> [Your objective]
Scan the listing and work out how many lines contain the word "Pfaffenhofen". Nothing but the number should be given.

> [Data for analysis]

=====

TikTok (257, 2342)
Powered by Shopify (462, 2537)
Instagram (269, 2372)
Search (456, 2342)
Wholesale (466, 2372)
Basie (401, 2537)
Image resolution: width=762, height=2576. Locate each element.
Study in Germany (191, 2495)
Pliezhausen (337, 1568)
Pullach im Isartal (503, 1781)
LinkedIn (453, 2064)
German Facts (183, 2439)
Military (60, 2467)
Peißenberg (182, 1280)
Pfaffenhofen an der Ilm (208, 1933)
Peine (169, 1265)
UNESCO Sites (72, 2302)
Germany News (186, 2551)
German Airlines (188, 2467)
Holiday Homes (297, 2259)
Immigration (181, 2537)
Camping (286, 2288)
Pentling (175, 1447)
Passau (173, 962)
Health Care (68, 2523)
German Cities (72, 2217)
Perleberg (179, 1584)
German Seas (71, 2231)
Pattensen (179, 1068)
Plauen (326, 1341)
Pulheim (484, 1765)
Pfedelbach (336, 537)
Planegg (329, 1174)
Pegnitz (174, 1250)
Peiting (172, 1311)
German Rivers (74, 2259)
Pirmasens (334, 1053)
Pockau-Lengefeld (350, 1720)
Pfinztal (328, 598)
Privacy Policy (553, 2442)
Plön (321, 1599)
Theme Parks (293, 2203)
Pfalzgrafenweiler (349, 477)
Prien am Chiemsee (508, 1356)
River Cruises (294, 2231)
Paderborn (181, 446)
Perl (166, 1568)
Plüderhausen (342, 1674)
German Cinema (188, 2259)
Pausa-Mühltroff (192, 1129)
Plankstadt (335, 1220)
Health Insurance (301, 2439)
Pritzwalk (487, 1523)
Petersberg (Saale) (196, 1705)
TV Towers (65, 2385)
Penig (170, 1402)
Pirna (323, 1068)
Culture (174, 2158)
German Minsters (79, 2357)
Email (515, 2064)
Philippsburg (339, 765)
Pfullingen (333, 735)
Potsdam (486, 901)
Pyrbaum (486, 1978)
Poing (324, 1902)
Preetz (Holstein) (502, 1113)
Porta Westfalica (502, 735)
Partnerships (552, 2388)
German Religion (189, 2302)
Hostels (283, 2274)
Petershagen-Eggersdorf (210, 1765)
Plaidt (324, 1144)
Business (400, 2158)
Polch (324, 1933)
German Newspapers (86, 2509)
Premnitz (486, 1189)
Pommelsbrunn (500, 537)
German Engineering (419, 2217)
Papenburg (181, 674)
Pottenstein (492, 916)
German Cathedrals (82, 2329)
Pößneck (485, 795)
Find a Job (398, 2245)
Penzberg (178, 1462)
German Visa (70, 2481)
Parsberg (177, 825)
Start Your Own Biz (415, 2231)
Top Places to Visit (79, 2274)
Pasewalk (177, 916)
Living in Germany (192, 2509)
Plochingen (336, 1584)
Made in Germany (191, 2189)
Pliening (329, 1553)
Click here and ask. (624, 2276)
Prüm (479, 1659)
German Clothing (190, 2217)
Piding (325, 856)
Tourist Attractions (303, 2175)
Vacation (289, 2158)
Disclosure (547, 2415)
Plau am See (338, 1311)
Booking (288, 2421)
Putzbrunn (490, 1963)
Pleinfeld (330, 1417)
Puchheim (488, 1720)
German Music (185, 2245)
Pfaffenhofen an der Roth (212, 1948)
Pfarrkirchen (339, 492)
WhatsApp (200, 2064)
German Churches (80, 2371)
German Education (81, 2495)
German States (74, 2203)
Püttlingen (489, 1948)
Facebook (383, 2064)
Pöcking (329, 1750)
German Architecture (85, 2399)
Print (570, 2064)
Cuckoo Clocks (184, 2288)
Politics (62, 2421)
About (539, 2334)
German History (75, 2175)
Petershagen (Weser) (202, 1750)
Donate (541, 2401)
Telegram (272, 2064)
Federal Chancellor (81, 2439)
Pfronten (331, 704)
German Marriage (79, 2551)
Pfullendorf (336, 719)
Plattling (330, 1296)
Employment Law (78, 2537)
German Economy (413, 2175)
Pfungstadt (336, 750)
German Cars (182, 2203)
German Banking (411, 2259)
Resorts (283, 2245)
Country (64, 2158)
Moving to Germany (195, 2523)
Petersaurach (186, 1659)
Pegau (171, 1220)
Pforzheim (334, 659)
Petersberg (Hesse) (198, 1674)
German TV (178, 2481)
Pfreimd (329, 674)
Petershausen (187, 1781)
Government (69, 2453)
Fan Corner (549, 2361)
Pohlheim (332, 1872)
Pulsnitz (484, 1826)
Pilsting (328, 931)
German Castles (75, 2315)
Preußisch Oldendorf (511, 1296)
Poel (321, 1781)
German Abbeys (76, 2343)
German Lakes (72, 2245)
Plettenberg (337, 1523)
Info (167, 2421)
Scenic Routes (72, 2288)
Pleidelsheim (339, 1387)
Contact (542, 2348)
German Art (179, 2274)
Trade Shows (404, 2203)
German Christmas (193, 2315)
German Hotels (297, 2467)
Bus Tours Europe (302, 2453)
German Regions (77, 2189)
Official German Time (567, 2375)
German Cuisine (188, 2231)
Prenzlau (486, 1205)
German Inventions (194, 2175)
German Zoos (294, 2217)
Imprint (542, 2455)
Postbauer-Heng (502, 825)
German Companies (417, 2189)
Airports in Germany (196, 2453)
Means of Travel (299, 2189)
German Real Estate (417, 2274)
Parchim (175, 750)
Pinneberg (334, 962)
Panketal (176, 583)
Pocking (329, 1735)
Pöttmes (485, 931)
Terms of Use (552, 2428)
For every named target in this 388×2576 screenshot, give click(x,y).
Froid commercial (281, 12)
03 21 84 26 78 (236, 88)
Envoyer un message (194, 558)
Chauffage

=====

> [Exercise response]
2